The response has to reproduce all entries exactly while excluding their pictures.

Supplied data:
== Segment start ==

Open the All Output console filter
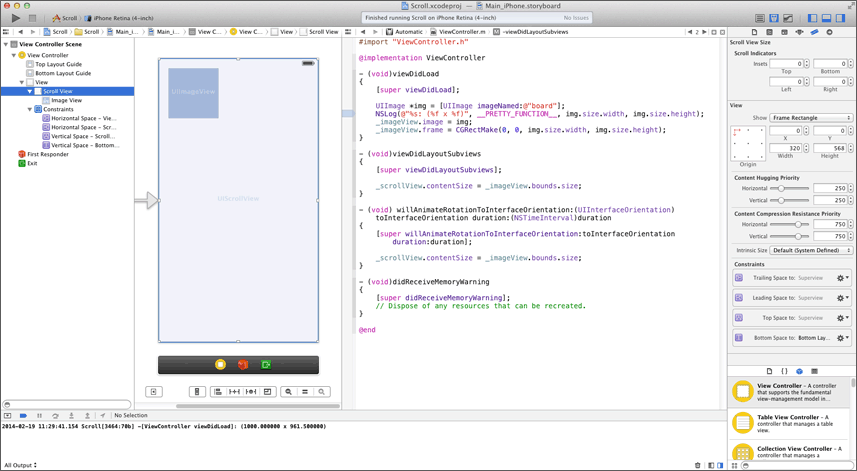The image size is (857, 471). click(x=20, y=465)
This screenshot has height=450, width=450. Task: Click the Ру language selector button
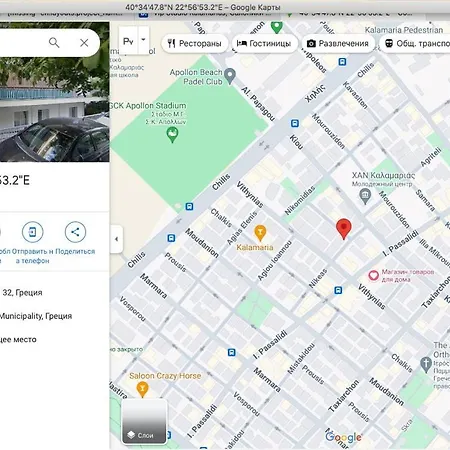[128, 41]
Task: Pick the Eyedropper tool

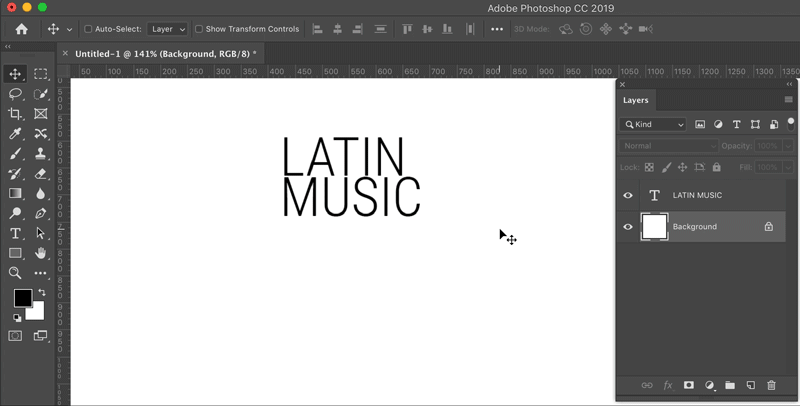Action: pyautogui.click(x=15, y=134)
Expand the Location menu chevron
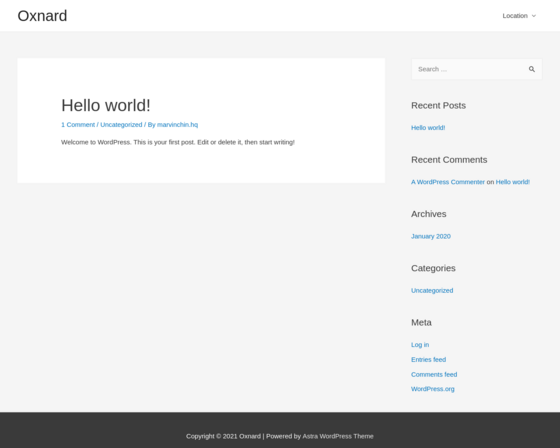560x448 pixels. coord(534,16)
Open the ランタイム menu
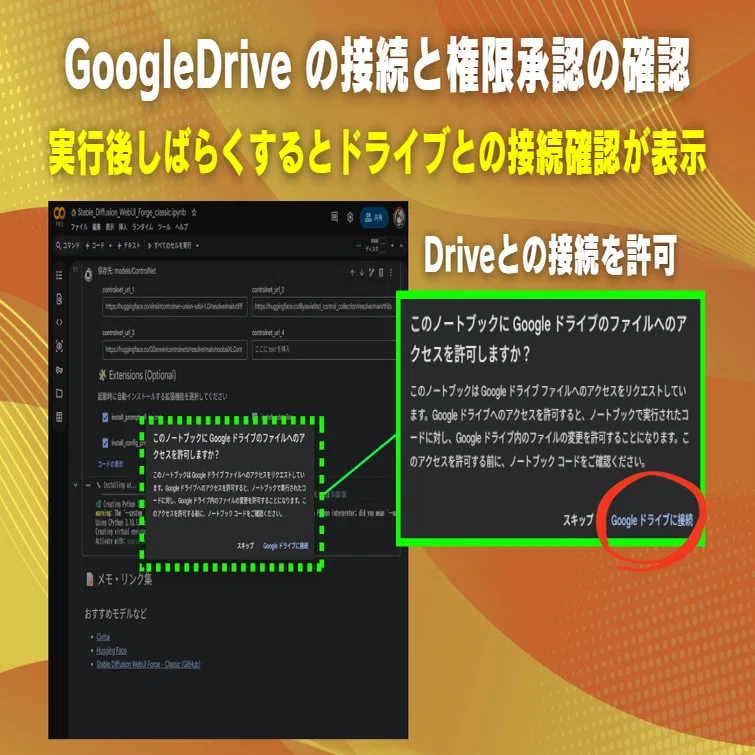Screen dimensions: 755x755 click(143, 227)
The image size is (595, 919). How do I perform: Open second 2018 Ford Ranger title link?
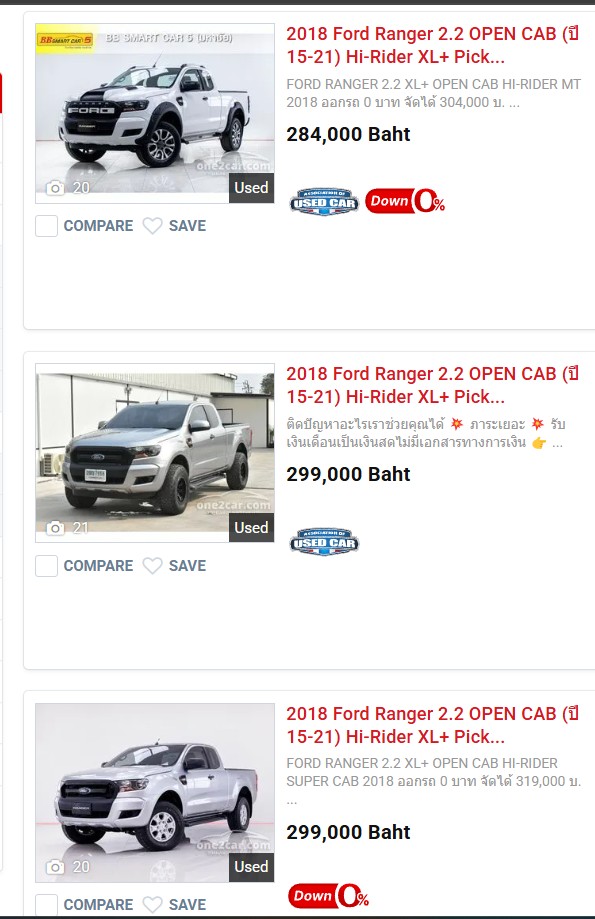(x=433, y=385)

== Segment end ==

Solution to this task:
Open the All Output console filter
The image size is (857, 471). click(x=20, y=465)
This screenshot has height=450, width=450. Task: Click the Ру language selector button
[128, 41]
Task: Pick the Eyedropper tool

Action: pyautogui.click(x=15, y=134)
Expand the Location menu chevron
560x448 pixels. coord(534,16)
Open the ランタイム menu
Screen dimensions: 755x755 click(143, 227)
The image size is (595, 919). How do I perform: Open second 2018 Ford Ranger title link?
(x=433, y=385)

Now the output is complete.